* Instructions for the task *
The word "partially" may appear in the records below. Report how many lines contain it, and write nothing besides the number.

* Material for the task *
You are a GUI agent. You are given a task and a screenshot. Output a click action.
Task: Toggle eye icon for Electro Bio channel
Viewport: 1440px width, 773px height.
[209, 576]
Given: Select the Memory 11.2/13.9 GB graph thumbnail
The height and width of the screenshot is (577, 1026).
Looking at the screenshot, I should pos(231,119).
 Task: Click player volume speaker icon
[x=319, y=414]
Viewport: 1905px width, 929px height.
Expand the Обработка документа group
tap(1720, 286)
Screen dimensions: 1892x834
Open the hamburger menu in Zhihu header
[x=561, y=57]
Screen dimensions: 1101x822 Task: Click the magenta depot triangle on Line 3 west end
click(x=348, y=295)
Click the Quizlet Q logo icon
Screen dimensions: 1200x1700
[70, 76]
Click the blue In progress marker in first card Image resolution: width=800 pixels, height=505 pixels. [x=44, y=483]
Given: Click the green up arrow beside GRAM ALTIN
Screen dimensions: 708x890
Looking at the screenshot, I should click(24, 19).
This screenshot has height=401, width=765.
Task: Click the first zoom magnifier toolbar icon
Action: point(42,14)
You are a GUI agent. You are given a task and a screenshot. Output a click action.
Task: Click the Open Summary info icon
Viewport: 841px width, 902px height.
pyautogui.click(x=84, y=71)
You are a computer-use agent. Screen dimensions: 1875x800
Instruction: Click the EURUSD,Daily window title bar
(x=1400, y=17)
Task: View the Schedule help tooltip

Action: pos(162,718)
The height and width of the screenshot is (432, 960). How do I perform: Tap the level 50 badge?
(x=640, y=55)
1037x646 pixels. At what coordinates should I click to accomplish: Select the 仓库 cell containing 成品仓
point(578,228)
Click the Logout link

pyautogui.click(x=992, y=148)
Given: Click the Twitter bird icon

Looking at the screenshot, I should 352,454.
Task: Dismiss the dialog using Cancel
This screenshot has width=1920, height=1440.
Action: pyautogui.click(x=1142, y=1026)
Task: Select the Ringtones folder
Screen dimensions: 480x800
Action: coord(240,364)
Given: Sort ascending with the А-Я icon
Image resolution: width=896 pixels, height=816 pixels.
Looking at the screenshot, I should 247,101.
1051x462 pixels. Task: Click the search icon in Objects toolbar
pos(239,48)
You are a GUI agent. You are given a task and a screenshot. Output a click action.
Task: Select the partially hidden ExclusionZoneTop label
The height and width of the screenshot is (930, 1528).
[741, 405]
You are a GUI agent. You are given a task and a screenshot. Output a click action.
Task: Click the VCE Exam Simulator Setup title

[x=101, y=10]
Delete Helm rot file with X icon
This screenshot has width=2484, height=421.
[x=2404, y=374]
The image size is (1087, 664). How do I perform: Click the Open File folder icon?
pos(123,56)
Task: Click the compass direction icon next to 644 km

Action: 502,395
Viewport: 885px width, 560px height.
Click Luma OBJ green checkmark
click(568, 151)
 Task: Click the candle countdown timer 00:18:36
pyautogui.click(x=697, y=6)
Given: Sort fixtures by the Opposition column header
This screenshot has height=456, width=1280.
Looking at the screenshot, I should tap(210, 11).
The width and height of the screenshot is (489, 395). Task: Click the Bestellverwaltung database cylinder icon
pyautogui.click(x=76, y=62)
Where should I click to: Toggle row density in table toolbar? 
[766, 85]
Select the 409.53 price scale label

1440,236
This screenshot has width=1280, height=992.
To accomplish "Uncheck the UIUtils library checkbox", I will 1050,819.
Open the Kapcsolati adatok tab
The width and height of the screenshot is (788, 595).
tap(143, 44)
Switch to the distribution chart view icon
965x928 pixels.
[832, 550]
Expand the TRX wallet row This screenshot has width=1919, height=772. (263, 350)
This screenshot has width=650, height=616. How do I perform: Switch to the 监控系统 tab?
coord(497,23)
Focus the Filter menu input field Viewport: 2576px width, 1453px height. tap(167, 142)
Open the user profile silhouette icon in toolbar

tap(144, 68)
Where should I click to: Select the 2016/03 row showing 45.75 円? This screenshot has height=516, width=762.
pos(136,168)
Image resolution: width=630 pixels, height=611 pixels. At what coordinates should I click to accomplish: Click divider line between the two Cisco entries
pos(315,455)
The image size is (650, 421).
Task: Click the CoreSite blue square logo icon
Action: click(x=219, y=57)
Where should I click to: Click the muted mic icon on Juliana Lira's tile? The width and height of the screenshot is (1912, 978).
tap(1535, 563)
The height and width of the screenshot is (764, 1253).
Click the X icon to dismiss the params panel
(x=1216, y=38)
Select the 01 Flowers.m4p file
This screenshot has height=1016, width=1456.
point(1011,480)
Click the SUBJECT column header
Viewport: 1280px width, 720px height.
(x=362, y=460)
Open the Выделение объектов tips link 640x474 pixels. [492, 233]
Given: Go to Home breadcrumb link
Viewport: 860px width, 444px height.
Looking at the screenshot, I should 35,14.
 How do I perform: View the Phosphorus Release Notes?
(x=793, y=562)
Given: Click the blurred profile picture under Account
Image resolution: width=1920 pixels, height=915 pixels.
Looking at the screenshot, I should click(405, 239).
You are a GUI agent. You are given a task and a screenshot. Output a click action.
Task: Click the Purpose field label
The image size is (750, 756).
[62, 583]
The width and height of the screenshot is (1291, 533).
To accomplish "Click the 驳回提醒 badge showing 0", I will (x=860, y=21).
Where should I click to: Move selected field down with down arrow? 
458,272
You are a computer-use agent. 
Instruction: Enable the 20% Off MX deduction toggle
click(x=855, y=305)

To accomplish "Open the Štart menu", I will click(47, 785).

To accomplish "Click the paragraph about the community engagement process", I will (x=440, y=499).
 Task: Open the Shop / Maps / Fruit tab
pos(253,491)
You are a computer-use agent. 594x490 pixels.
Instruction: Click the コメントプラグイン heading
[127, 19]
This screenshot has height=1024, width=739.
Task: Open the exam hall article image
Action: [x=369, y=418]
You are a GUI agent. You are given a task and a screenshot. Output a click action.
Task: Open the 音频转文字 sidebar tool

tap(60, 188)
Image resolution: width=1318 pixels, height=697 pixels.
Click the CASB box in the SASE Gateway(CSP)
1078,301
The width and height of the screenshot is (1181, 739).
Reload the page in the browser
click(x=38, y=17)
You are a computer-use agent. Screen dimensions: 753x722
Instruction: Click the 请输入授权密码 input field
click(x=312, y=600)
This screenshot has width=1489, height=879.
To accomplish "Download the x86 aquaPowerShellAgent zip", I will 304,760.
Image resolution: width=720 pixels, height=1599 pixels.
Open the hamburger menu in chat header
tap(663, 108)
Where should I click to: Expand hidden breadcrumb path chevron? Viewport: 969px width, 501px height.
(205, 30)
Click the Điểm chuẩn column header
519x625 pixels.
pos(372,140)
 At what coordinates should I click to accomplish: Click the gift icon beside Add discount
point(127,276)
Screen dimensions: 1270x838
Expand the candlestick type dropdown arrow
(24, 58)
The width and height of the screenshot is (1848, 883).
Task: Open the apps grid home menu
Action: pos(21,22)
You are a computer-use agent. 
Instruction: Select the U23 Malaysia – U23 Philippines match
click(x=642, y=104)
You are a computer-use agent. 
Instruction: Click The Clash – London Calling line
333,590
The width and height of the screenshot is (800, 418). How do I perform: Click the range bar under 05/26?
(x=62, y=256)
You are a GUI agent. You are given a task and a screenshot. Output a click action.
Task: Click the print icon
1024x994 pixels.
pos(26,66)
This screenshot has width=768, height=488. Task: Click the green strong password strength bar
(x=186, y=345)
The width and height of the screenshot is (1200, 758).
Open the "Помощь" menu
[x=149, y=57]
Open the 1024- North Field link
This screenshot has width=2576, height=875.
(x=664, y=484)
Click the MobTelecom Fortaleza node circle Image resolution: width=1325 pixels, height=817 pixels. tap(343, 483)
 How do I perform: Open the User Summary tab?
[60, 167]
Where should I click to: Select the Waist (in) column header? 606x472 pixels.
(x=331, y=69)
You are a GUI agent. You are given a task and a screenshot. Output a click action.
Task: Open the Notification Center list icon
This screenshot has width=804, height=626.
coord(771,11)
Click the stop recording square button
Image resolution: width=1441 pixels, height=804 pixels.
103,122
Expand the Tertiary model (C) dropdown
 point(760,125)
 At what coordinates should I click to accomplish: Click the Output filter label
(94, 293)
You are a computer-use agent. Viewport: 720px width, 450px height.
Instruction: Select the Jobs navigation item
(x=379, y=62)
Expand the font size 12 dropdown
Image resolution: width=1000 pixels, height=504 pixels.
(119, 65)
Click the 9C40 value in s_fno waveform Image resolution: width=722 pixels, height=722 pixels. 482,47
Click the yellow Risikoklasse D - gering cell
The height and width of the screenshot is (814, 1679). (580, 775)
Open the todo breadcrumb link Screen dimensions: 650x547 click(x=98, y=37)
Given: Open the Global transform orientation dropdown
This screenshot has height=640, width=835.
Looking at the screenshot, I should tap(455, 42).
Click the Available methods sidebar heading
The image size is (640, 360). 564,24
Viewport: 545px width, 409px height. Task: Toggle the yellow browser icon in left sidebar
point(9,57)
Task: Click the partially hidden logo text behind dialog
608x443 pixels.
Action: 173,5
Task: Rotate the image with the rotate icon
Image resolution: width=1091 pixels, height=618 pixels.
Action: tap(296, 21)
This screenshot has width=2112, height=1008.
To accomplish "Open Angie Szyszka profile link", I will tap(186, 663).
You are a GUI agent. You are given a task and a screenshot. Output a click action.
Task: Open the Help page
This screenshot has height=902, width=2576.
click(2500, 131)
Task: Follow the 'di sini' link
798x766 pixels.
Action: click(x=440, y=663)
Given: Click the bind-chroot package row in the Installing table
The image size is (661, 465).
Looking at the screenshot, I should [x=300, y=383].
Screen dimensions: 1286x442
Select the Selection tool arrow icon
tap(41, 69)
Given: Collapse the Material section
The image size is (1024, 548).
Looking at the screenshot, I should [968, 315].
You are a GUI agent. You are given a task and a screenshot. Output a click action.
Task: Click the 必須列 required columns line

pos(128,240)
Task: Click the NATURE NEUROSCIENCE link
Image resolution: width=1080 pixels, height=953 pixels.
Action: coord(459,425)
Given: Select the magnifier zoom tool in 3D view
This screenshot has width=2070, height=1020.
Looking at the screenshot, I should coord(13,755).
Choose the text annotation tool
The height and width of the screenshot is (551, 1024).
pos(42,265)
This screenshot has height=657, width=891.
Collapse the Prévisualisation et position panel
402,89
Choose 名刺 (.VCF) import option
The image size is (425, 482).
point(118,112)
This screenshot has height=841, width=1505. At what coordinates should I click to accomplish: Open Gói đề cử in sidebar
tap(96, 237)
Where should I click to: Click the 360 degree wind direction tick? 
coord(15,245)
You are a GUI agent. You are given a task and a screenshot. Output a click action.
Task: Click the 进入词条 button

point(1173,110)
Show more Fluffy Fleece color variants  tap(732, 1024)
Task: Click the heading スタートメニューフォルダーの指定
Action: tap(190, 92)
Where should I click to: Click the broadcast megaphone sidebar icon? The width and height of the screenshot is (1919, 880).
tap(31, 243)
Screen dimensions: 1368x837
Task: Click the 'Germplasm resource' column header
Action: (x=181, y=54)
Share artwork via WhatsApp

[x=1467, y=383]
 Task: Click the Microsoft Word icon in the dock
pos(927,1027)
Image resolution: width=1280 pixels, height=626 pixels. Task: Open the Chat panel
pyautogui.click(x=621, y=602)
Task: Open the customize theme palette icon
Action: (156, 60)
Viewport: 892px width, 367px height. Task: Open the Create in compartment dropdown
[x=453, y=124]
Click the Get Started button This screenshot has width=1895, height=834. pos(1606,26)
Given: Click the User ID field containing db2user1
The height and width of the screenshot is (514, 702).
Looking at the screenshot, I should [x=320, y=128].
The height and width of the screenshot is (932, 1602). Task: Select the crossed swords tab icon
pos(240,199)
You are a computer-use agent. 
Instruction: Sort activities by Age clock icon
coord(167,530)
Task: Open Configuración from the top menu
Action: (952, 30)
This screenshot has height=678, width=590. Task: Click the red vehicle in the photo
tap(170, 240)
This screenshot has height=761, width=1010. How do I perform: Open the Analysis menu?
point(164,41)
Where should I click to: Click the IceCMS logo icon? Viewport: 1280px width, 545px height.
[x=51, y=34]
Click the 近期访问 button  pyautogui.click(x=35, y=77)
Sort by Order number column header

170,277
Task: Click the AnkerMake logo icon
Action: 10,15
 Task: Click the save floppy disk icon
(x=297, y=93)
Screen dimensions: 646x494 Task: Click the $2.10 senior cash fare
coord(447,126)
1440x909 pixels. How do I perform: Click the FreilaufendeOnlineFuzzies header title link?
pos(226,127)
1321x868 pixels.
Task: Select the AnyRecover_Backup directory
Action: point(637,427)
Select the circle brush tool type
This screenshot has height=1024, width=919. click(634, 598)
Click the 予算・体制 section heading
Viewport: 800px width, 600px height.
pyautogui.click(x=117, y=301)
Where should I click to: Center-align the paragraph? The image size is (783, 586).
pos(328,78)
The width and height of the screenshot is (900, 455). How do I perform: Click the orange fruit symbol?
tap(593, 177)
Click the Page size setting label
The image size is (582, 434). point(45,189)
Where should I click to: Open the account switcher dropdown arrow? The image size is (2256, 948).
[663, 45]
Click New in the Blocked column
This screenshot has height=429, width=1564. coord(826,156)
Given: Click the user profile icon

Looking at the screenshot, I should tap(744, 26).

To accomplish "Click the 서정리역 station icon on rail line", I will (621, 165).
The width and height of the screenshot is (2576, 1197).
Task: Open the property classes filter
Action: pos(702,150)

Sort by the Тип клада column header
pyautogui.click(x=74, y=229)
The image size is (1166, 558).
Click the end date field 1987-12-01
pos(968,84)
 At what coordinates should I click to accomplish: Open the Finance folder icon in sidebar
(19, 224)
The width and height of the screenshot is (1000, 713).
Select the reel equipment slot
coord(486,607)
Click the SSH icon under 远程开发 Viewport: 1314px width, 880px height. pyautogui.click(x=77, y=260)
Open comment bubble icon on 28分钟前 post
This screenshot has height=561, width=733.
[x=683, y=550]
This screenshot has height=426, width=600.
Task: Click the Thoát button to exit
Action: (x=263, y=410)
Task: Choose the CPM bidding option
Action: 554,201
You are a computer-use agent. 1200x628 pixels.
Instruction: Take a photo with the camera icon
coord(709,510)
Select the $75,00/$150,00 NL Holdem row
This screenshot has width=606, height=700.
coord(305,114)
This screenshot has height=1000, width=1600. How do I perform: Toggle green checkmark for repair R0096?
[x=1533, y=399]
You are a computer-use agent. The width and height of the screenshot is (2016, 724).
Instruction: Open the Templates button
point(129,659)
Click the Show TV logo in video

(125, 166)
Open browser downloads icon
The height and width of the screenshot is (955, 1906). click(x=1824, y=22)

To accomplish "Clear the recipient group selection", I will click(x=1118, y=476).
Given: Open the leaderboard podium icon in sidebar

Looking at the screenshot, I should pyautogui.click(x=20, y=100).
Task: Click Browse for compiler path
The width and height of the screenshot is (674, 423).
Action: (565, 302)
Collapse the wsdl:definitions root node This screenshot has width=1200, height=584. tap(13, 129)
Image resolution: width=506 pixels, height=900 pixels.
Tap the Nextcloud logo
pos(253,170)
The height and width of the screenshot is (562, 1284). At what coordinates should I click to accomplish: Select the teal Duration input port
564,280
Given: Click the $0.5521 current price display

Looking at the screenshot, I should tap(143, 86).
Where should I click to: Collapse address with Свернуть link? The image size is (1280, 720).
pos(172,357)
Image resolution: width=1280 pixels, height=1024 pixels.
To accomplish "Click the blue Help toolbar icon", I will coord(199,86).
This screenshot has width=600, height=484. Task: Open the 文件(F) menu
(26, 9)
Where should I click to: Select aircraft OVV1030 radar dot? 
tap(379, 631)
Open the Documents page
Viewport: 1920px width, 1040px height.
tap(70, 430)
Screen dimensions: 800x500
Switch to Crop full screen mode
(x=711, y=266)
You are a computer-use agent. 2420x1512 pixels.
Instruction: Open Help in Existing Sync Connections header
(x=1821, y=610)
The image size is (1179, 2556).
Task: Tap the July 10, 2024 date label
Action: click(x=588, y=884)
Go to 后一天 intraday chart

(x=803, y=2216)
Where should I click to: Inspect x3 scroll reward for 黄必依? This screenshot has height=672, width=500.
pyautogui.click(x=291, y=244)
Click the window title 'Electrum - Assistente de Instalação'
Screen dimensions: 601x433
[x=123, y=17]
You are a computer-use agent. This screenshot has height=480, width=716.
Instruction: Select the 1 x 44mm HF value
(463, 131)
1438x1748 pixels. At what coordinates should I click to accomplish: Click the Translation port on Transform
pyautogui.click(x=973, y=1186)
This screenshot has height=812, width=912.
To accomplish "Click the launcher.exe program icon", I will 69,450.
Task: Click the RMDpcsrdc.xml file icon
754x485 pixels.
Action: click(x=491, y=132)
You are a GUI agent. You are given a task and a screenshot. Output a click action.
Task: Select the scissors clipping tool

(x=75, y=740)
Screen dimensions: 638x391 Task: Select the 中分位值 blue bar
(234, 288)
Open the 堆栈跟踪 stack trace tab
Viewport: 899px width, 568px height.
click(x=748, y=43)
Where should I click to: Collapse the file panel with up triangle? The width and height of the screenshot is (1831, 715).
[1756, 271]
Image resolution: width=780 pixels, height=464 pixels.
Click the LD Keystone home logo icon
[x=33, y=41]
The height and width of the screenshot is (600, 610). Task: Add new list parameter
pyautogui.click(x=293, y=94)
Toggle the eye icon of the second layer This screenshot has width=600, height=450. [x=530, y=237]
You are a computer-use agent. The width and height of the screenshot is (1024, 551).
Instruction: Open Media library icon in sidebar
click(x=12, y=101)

* Solution to this exercise *
2